An "incident" is defined as a ticket or an accident where (under state law) you are found (partially) "at fault", and they pay over a certain dollar amount ($750) due to your actions.
For the above accidents, the police failed to identify fault in accident 2, and declared 50% fault in accident 3, which, under Idaho law, is not considered "fault". In accidents 1 and 5, we were clearly not at fault, and in accident 4, I was clearly found at fault -- so only accident 4 counts against our insurance record.
Discounts (called Premium Reductions) on our policies:
Multiple Line. We also have homeowner's insurance with State Farm. Around 10% of the amount due.

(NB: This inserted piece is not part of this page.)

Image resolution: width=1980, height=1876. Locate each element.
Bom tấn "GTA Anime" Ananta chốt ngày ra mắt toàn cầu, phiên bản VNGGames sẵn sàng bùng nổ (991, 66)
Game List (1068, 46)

Multicar. Around 23% of the amount due.
Vehicle Safety. This, for 1997 and more recent cars, is based on the factory-installed safety devices. On pre-97 cars, it is based on the actual safety devices, whether factory-installed or retrofitted. Around 1.5% of the amount due. This may only apply to medical coverage, which would explain why the discount is so small a percentage.
Driving Safety Record No comment. Around 100% of the amount due.
California Good Driver Around 30% of the amount due, on one of the policies.
Loyalty Around 7% of the amount due.
In accident 1, they asked why "C" was driving. That my wife had just had knee surgery was considered acceptable, but, if you really do have someone else who frequently drives your car, State Farm may insist that they be on the policy or they will not be covered if driving. Whether that insistence would hold up in court if disputed, is another matter.
The agent is trying to sell us additional policies, including umbrella liability insurance (which offer we have not taken), and an increase in the property damage liability insurance from $25,000 to $50,000, which offer we did accept.
In summary, State Farm is generally good at paying claims, although they are not willing to defend you against claims, even within the policy limits.